### Instructions for the task
Would you retype every line below without changing anything?
══════════
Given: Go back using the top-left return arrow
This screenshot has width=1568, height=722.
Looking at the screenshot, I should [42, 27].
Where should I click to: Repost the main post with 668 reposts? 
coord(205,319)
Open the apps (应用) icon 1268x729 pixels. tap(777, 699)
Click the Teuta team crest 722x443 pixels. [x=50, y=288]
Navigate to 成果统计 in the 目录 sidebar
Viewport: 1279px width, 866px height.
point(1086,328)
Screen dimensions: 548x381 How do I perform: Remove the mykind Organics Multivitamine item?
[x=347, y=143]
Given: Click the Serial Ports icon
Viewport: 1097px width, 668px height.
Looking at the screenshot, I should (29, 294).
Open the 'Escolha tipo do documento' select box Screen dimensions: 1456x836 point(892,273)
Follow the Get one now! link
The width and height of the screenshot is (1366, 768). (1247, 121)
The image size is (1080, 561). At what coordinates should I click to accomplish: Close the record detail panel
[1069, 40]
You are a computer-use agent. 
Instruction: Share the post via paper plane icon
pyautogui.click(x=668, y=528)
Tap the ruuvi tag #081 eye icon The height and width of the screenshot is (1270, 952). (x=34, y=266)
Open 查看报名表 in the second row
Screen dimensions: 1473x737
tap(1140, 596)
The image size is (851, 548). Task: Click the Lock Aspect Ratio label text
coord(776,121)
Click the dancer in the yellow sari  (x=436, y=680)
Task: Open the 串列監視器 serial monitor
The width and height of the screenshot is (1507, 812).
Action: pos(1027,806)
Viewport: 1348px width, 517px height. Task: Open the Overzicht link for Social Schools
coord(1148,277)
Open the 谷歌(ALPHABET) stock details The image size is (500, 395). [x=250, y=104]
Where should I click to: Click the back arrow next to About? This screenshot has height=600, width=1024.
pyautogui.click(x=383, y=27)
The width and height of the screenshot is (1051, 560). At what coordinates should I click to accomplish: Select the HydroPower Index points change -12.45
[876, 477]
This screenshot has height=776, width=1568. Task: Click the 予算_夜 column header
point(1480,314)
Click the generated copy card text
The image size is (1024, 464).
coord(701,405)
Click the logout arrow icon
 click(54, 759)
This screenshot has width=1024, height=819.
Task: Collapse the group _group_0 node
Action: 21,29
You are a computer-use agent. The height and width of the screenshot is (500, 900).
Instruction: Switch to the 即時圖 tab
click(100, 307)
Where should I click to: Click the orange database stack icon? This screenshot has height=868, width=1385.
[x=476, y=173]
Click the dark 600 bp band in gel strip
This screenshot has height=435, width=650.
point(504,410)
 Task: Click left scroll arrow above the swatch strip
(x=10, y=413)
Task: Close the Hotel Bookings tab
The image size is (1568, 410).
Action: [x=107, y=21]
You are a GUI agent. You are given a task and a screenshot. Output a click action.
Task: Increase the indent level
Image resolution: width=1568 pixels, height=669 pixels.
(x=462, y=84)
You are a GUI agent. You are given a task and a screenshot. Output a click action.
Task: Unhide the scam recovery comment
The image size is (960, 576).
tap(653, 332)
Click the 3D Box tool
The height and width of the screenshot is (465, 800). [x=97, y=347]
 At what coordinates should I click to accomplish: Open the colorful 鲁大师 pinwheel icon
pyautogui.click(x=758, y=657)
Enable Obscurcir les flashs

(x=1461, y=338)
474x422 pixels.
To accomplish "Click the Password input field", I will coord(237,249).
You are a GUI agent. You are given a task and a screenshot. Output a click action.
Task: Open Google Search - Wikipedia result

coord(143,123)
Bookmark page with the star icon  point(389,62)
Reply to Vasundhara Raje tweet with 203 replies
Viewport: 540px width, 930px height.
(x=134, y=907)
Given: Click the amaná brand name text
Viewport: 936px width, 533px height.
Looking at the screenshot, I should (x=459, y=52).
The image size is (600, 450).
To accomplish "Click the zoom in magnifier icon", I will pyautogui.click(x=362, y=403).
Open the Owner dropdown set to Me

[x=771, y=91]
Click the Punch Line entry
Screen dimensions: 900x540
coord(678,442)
══════════
### Answer space
Given: Go back using the top-left return arrow
This screenshot has width=1568, height=722.
Looking at the screenshot, I should [42, 27].
Where should I click to: Repost the main post with 668 reposts? 
coord(205,319)
Open the apps (应用) icon 1268x729 pixels. tap(777, 699)
Click the Teuta team crest 722x443 pixels. [x=50, y=288]
Navigate to 成果统计 in the 目录 sidebar
Viewport: 1279px width, 866px height.
point(1086,328)
Screen dimensions: 548x381 How do I perform: Remove the mykind Organics Multivitamine item?
[x=347, y=143]
Given: Click the Serial Ports icon
Viewport: 1097px width, 668px height.
Looking at the screenshot, I should (29, 294).
Open the 'Escolha tipo do documento' select box Screen dimensions: 1456x836 point(892,273)
Follow the Get one now! link
The width and height of the screenshot is (1366, 768). (1247, 121)
The image size is (1080, 561). At what coordinates should I click to accomplish: Close the record detail panel
[1069, 40]
You are a computer-use agent. 
Instruction: Share the post via paper plane icon
pyautogui.click(x=668, y=528)
Tap the ruuvi tag #081 eye icon The height and width of the screenshot is (1270, 952). (x=34, y=266)
Open 查看报名表 in the second row
Screen dimensions: 1473x737
tap(1140, 596)
The image size is (851, 548). Task: Click the Lock Aspect Ratio label text
coord(776,121)
Click the dancer in the yellow sari  (x=436, y=680)
Task: Open the 串列監視器 serial monitor
The width and height of the screenshot is (1507, 812).
Action: pos(1027,806)
Viewport: 1348px width, 517px height. Task: Open the Overzicht link for Social Schools
coord(1148,277)
Open the 谷歌(ALPHABET) stock details The image size is (500, 395). [x=250, y=104]
Where should I click to: Click the back arrow next to About? This screenshot has height=600, width=1024.
pyautogui.click(x=383, y=27)
The width and height of the screenshot is (1051, 560). At what coordinates should I click to accomplish: Select the HydroPower Index points change -12.45
[876, 477]
This screenshot has height=776, width=1568. Task: Click the 予算_夜 column header
point(1480,314)
Click the generated copy card text
The image size is (1024, 464).
coord(701,405)
Click the logout arrow icon
 click(54, 759)
This screenshot has width=1024, height=819.
Task: Collapse the group _group_0 node
Action: 21,29
You are a computer-use agent. The height and width of the screenshot is (500, 900).
Instruction: Switch to the 即時圖 tab
click(100, 307)
Where should I click to: Click the orange database stack icon? This screenshot has height=868, width=1385.
[x=476, y=173]
Click the dark 600 bp band in gel strip
This screenshot has height=435, width=650.
point(504,410)
 Task: Click left scroll arrow above the swatch strip
(x=10, y=413)
Task: Close the Hotel Bookings tab
The image size is (1568, 410).
Action: [x=107, y=21]
You are a GUI agent. You are given a task and a screenshot. Output a click action.
Task: Increase the indent level
Image resolution: width=1568 pixels, height=669 pixels.
(x=462, y=84)
You are a GUI agent. You are given a task and a screenshot. Output a click action.
Task: Unhide the scam recovery comment
The image size is (960, 576).
tap(653, 332)
Click the 3D Box tool
The height and width of the screenshot is (465, 800). [x=97, y=347]
 At what coordinates should I click to accomplish: Open the colorful 鲁大师 pinwheel icon
pyautogui.click(x=758, y=657)
Enable Obscurcir les flashs

(x=1461, y=338)
474x422 pixels.
To accomplish "Click the Password input field", I will coord(237,249).
You are a GUI agent. You are given a task and a screenshot. Output a click action.
Task: Open Google Search - Wikipedia result

coord(143,123)
Bookmark page with the star icon  point(389,62)
Reply to Vasundhara Raje tweet with 203 replies
Viewport: 540px width, 930px height.
(x=134, y=907)
Given: Click the amaná brand name text
Viewport: 936px width, 533px height.
Looking at the screenshot, I should (x=459, y=52).
The image size is (600, 450).
To accomplish "Click the zoom in magnifier icon", I will pyautogui.click(x=362, y=403).
Open the Owner dropdown set to Me

[x=771, y=91]
Click the Punch Line entry
Screen dimensions: 900x540
coord(678,442)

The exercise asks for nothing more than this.